How to complete this task: The required output is the line that contains "Instruction: Open the quoted" and every line after it, each written out exactly, up to the end of the entries.

***** Data for analysis

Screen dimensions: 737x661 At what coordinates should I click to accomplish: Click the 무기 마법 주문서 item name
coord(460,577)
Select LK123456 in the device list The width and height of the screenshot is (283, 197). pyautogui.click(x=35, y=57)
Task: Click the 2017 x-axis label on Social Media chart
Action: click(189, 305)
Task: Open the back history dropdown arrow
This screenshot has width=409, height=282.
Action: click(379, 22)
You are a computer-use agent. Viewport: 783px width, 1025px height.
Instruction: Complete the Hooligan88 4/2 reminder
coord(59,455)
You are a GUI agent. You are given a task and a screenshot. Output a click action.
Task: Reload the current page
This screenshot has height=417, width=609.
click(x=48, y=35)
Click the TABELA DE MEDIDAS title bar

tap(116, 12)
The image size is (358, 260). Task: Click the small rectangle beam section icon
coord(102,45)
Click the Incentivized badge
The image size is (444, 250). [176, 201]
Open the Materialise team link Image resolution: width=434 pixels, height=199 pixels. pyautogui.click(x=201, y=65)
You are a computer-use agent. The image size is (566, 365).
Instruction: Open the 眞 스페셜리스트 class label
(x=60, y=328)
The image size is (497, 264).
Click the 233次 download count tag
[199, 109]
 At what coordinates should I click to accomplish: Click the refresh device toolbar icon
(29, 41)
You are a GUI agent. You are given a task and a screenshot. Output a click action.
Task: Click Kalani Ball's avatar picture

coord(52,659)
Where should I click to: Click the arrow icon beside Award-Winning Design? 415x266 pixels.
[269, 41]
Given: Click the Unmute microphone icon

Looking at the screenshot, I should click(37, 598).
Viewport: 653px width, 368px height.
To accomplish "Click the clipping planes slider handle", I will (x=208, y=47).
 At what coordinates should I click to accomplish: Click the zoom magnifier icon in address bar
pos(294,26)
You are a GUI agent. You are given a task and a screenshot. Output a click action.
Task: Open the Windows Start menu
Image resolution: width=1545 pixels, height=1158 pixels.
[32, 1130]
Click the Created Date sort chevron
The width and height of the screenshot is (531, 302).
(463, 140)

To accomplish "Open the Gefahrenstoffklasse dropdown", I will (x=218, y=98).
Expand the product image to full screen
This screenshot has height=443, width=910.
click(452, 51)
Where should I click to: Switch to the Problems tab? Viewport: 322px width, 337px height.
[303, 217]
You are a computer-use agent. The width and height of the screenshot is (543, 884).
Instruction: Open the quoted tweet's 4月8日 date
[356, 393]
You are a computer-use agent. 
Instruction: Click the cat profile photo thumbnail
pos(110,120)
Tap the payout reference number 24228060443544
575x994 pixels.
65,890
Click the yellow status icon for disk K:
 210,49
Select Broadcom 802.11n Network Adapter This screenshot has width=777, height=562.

**********

Task result:
Instruction: Open the quoted tweet's 4月8日 date
[356, 393]
You are a computer-use agent. 
Instruction: Click the cat profile photo thumbnail
pos(110,120)
Tap the payout reference number 24228060443544
575x994 pixels.
65,890
Click the yellow status icon for disk K:
 210,49
Select Broadcom 802.11n Network Adapter This screenshot has width=777, height=562.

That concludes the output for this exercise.